Cristina Romera Castillo holds a degree in Chemistry from the University of Jaén. She carried out her doctoral thesis at the Institute of Marine Sciences of the CSIC in Barcelona on dissolved organic matter (DOM) in the ocean and its interaction with microorganisms. Between 2012 and 2017 she did her post-doctoral stage abroad working in different universities in the USA and Austria, during which time she published several scientific articles in high-impact journals. Thanks to a grant from the Government of Catalonia she worked at Florida International University (Miami, USA) studying the isolation and chemical composition of DOM. In 2014 she was contracted by the University of Miami to study the distribution of dissolved organic carbon in the ocean and the main factors controlling it.

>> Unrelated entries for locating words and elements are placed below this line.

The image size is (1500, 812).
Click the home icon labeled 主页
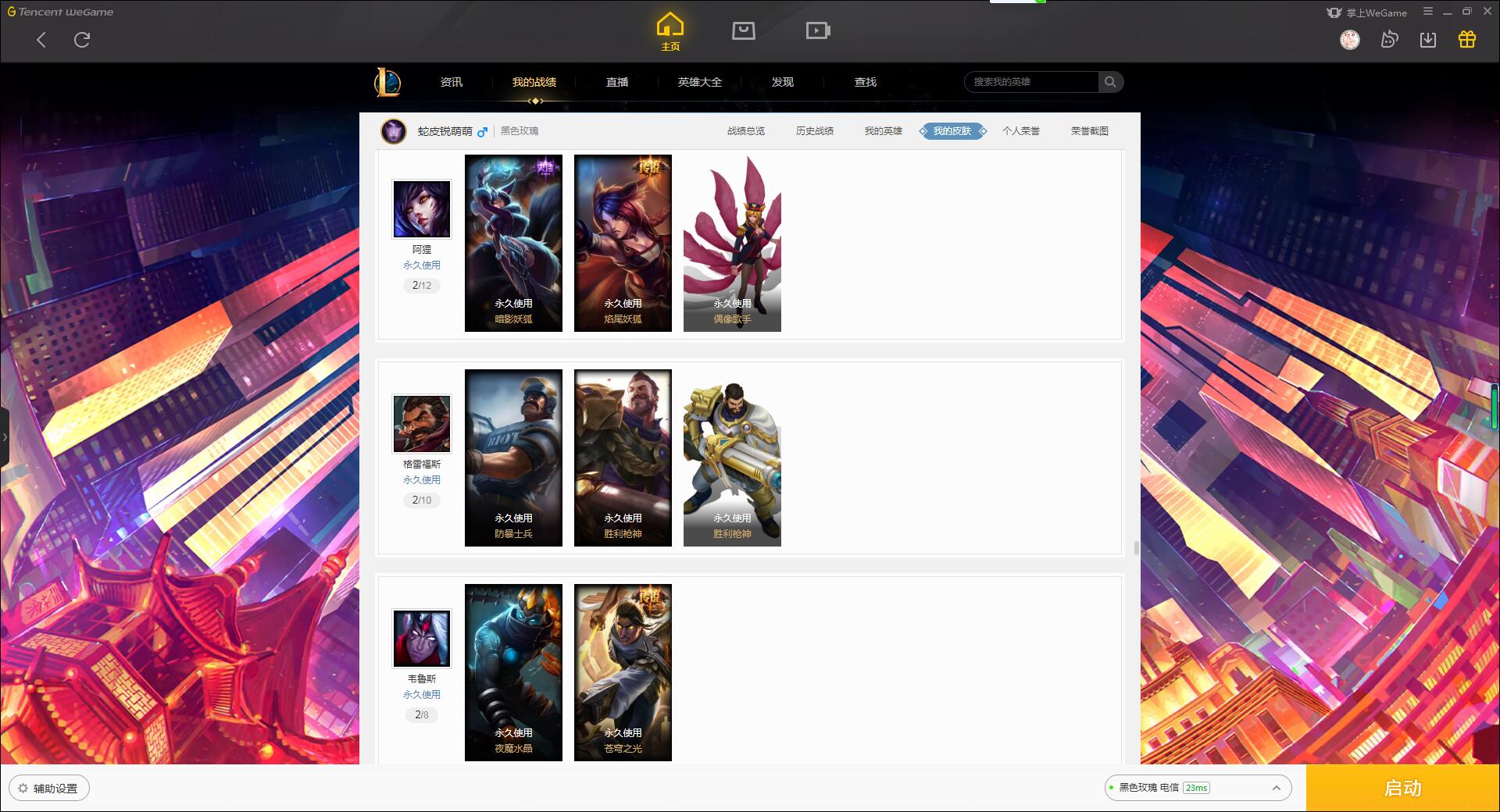670,31
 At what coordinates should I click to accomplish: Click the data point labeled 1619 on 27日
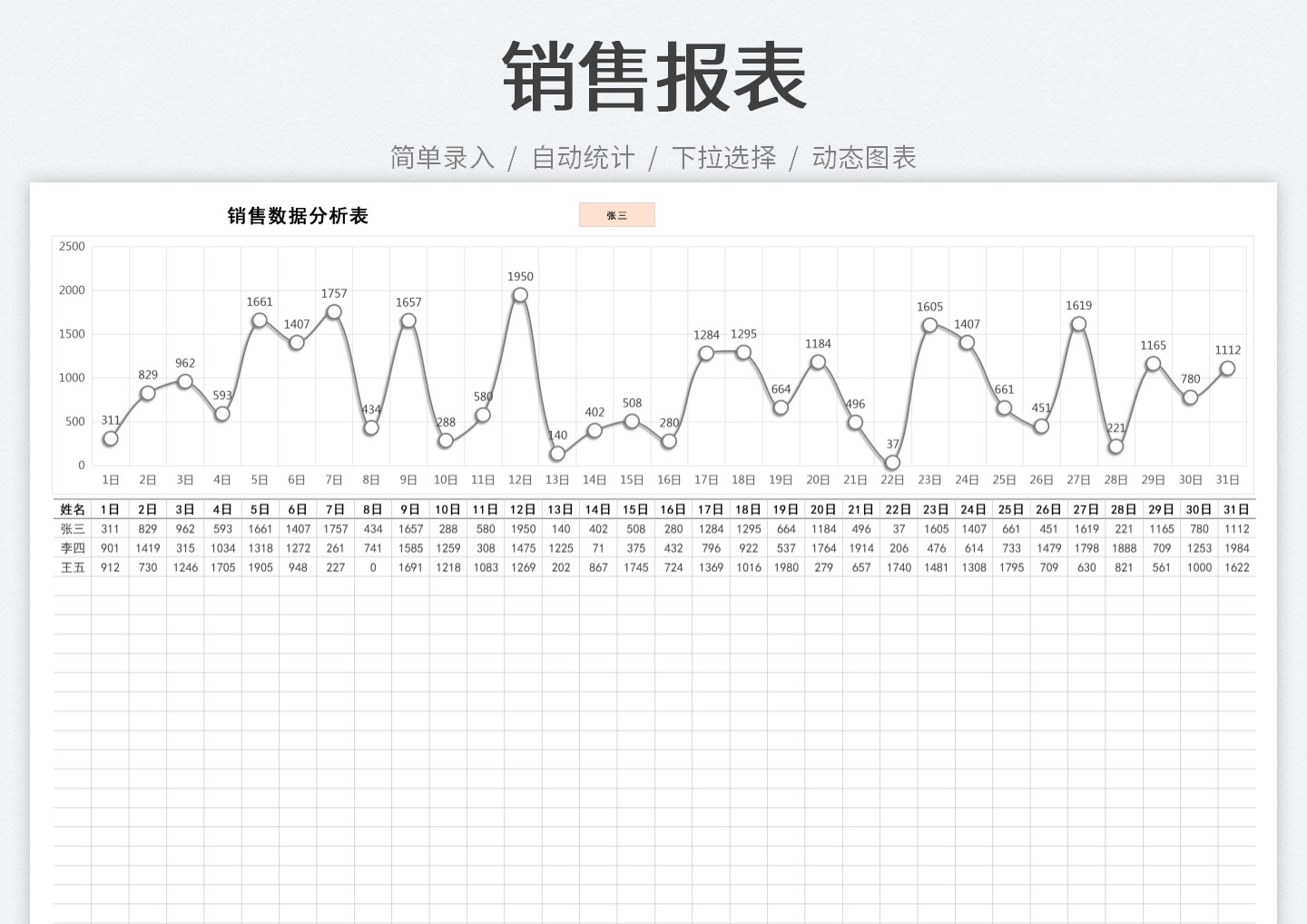[x=1077, y=322]
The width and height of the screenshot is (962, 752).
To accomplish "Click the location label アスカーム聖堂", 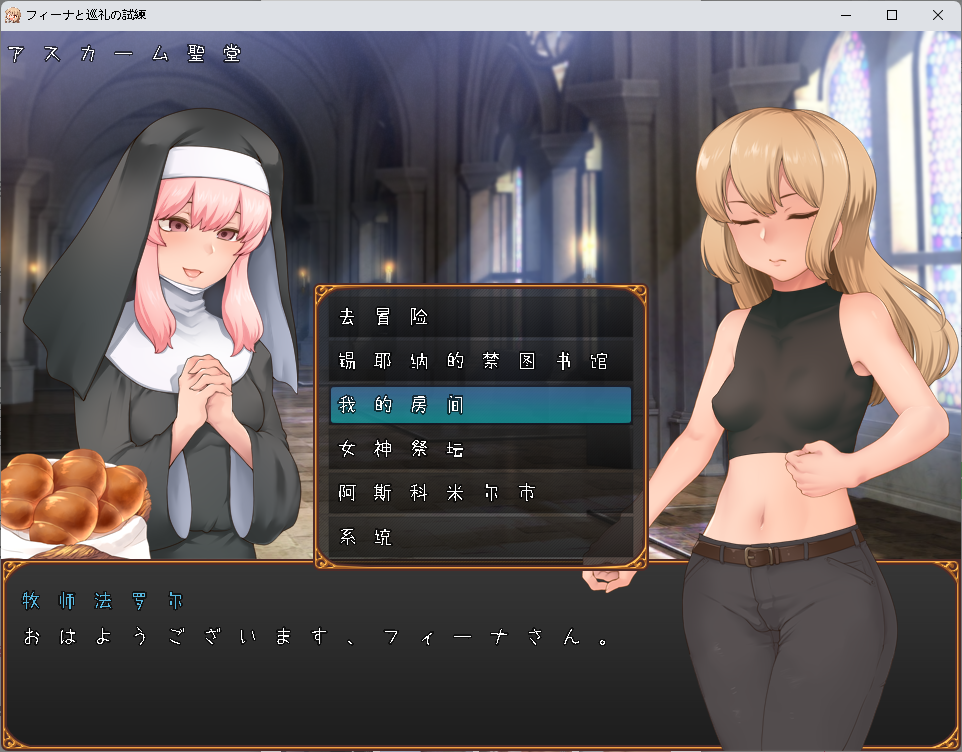I will point(125,54).
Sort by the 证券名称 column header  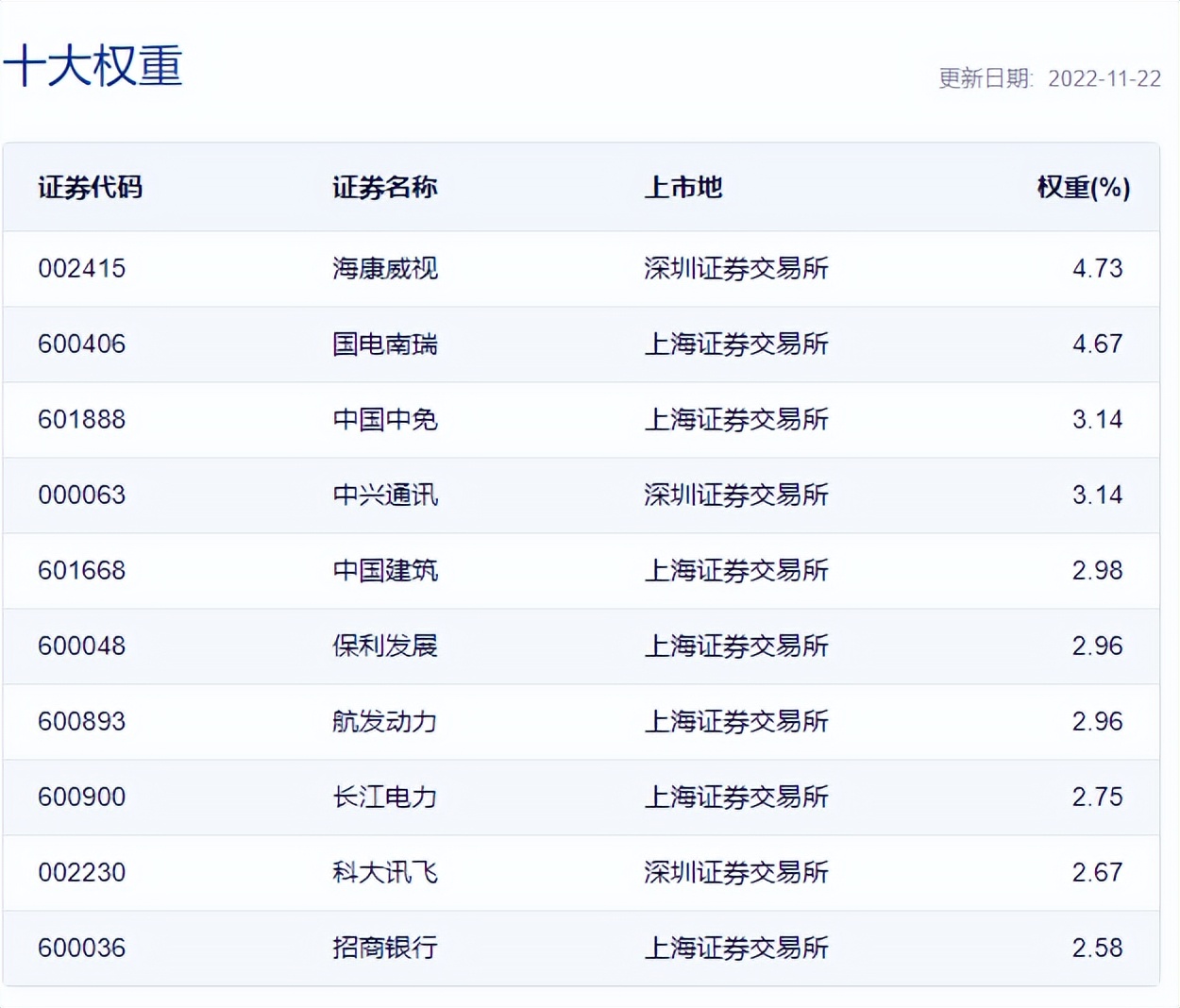[x=383, y=188]
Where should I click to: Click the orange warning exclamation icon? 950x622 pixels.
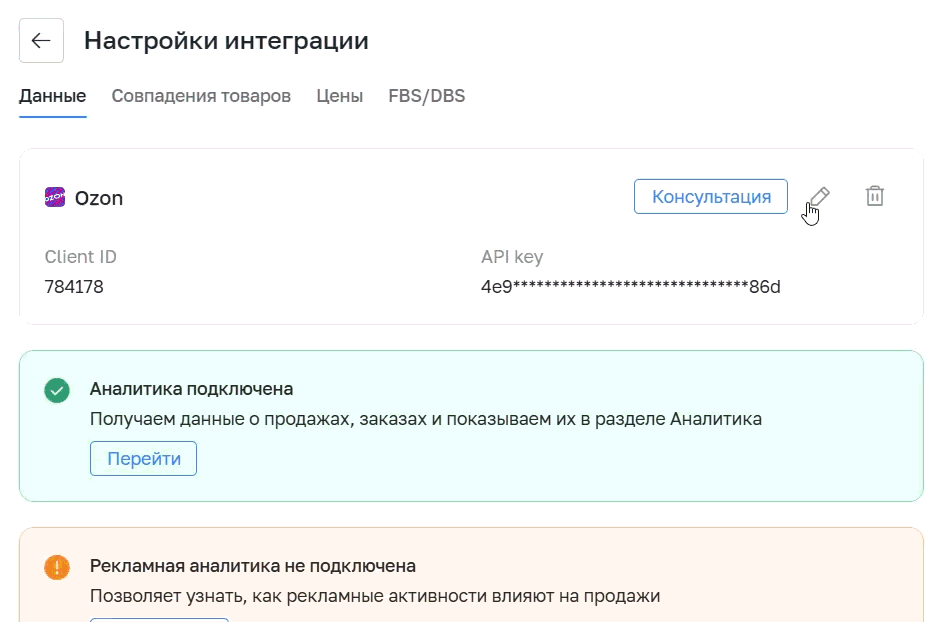click(x=57, y=567)
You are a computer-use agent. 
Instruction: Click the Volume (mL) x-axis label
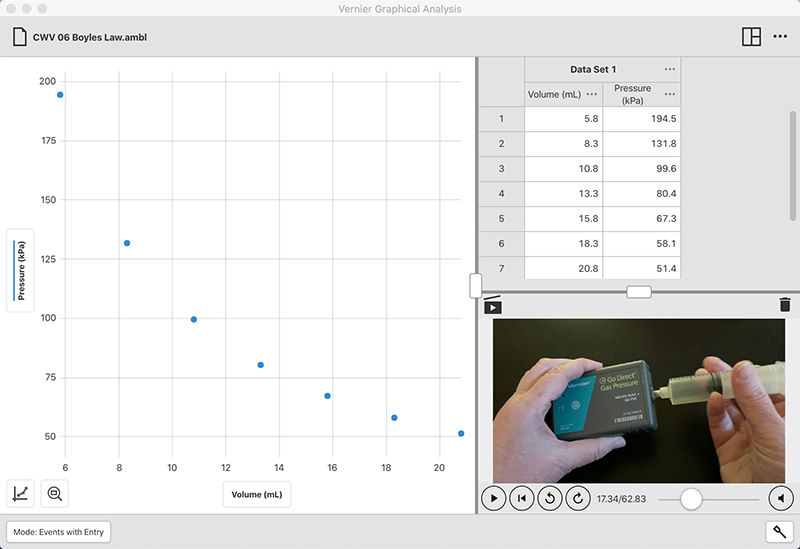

In 2016 she was hired by the University of Vienna where she conducted a study on organic carbon released from marine plastic and its effect on micro-organisms. In 2017 she returned to the Institute of Marine Sciences with a Juan de la Cierva-Incorporación grant. Since September 2018 and until 2021, she was a ComFuturo researcher in this institute where she carried out her ComFuturo project “New routes of marine plastic biodegradation through leachates and their interaction with microorganisms“. After ComFuturo, she was awarded with a Ramón y Cajal position.

Project Summary

It is estimated that there are more than 5.25 trillion pieces of plastic floating on the surface of the sea. Plastic waste, deposited on beaches or floating in the sea, is exposed to UV radiation and oxidation, which causes fractures on its surface and the progressive fragmentation of the plastic into smaller particles reaching microscopic sizes (< 5mm, microplastics). It has been shown that plastic can release organic compounds into the aquatic environment (leaching). The smaller the chunk, the greater the surface:volume ratio and the greater its leaching capacity. A recent study proposes that, through this process, microplastics can be gradually dissolved into dissolved organic carbon (DOC) by the action of solar radiation and rapidly consumed by marine bacteria. On the other hand, some of the DOC released by the plastic is volatile and could be released into the atmosphere. Could these processes be potential pathways for eliminating plastic in the ocean? The objective of this project is to study the environmental conditions that favour the migration of microplastic organic compounds into the marine environment and their subsequent fate (e.g. consumption by bacteria, venting to the atmosphere). Thanks to massive sequencing techniques of the 16S rRNA gene (16S Tags amplicons), we will also be able to know which microorganisms degrade the DOC released by the plastic and could be used in large-scale biodegradation. This will contribute to finding new pathways for biodegradation of plastic in the ocean. In addition, the effects of plastic leachates on marine microorganisms will be studied. Plastic debris in the ocean is a planetary-scale threat whose consequences are only beginning to be seen. The results of this project will contribute to improving the management of plastic waste and to finding a solution to the persistence of plastic in the ocean by improving its biodegradation.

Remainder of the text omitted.